Managing Customer Reactions to Brand Deletion: An Abstract
Along with adding new brands and managing existing brands, it is equally important to delete weak brands from the brand portfolio in order to channelize resources toward building brand portfolios comprising strong brands (Shah, 2015; Shah, Laverie, & Davis, 2017). Despite its important strategic role in brand portfolio management, firms are hesitant to delete brands from their portfolios, as they fear losing customers and the challenge of managing customer reactions. Therefore, the purpose of this study is to provide a useful and practical guide to managers (based on academic literature and qualitative analysis of in-depth interviews with 15 brand professionals) on successfully deleting brands without estranging their loyal customers. Brand professionals were chosen as key informants in these interviews because they work very closely with brands and have experience and in-depth insight into the challenges involved with managing customer reactions during brand deletions.
When customers feel emotionally attached with brands, deleting these brands can negatively influence customer satisfaction, attitude toward the brand, firm reputation, brand and firm evaluations, brand loyalty, and brand commitment (Mao, Luo, & Jain, 2009; Somosi & Kolos, 2015; Varadrajan, Defanti, & Busch, 2006) and thereby cause a severe business disruption (Avlonitis & James, 1982).
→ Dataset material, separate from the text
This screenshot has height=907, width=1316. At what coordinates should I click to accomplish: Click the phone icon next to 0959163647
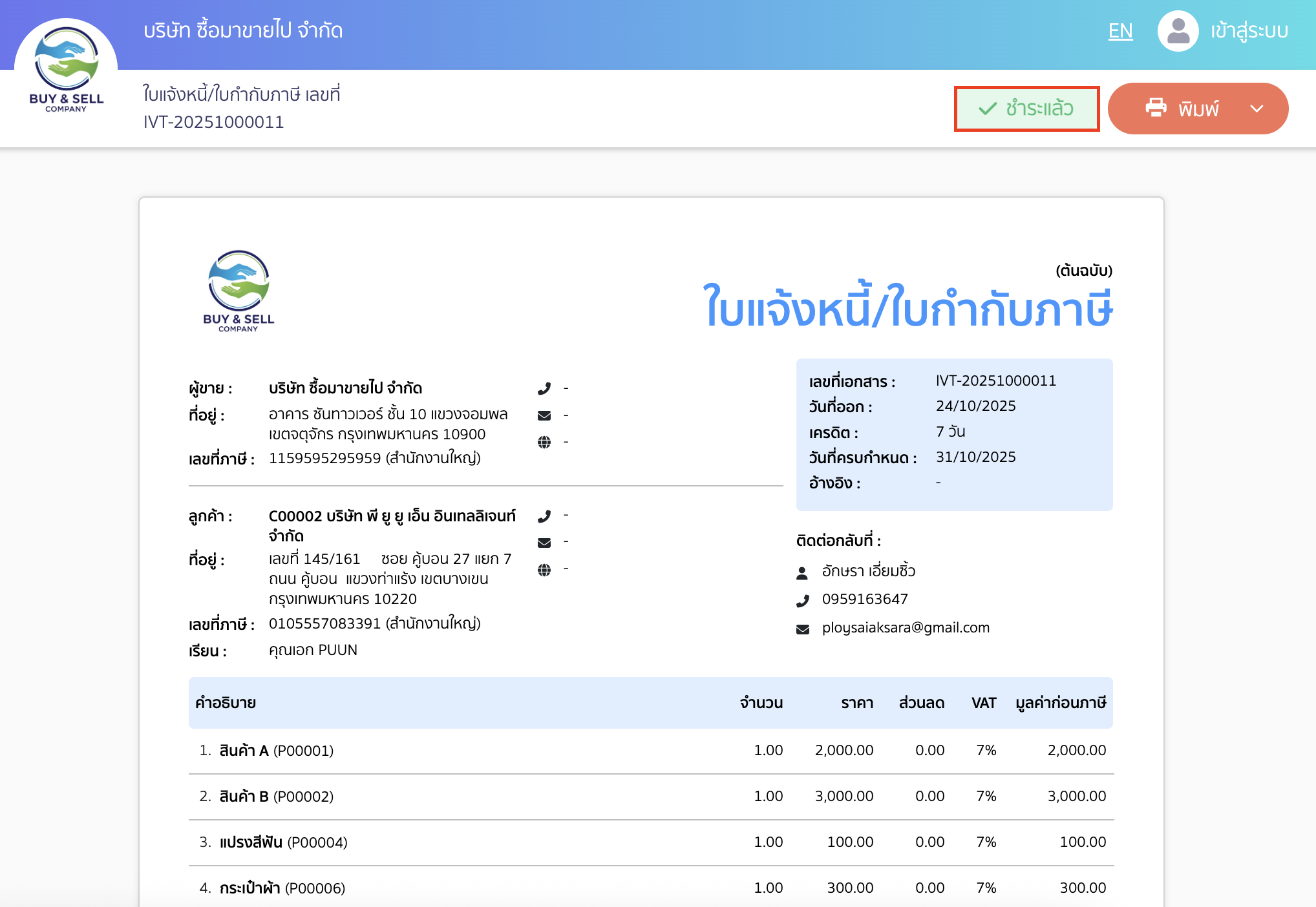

Therefore, it is imperative to consider customers and their reactions to brand deletion while deciding to delete a brand (Shah, 2017 forthcoming).
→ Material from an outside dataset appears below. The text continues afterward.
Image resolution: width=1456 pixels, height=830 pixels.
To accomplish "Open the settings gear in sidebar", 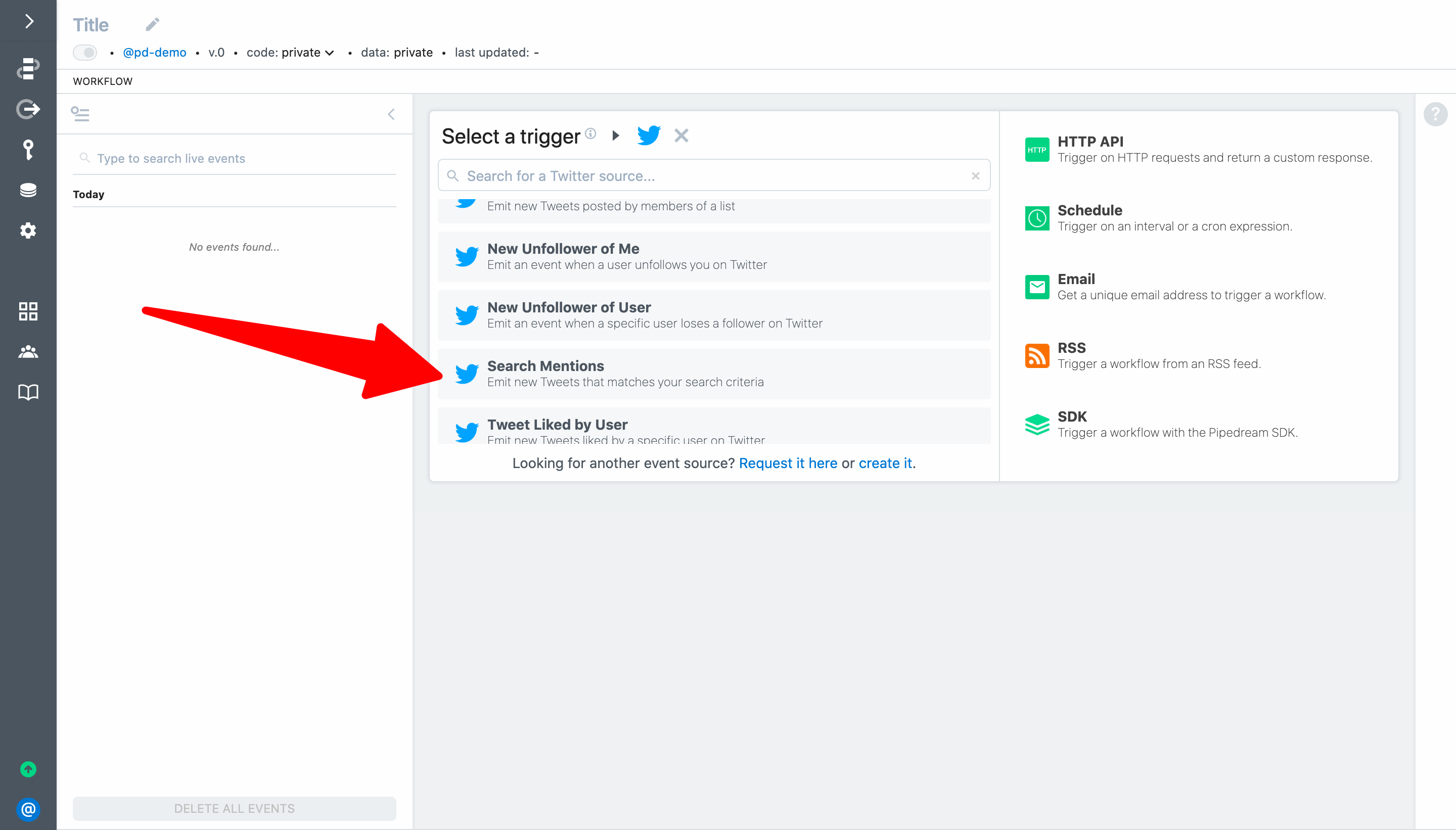I will pyautogui.click(x=28, y=230).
Firms can be classified as B2C (business to customer) and B2B (business to business) based on the nature of customers they serve. Brand deletion in the B2B context may have severe consequences for customer firms (i.e., firms buying from them) and customer-company relationships (Homburg, Fürst, & Prigge, 2010). If a firm undergoing brand deletion provides a timely announcement of the decision, offers a sound explanation of the deletion decision, takes responsibility of providing appropriate financial and/or nonfinancial compensation, and exerts effort to help satisfy its customers’ needs, it is perceived by customer firms as more reliable, sincere, and flexible. Due to this, customer firms’ psychological and economic costs are reduced, thereby improving their overall satisfaction and loyalty after the brand deletion (Homburg, Fürst, & Prigge, 2010).
In the B2C context, a loyal customer’s reaction to the deletion of his/her favorite brand can be explained by the stage theory of grief (Worden, 2008) since the customer experiences a loss due to the death of an important entity, his/her beloved brand. If the deleting firm offers a better substitute for the brand being deleted with a prior notice to customers, the customer churn is less because customers experience more satisfaction, loyalty, and commitment to the brand being deleted (Somosi & Kolos, 2015). Furthermore, only notification is not sufficient. It is also important to explain the reasoning behind the deletion decision.
This study explores the under-researched area of brand deletion and extends the understanding of customer reactions to brand deletion by synthesizing existing literature with qualitative data. The findings explain the impact of brand deletion on customers, resulting customer reactions to brand deletion, and ways to manage these reactions in the B2B and B2C context. If managers know how to implement a brand deletion such that it generates favorable reactions from customers instead of alienating them, deleting brands will not be a formidable task for brand managers.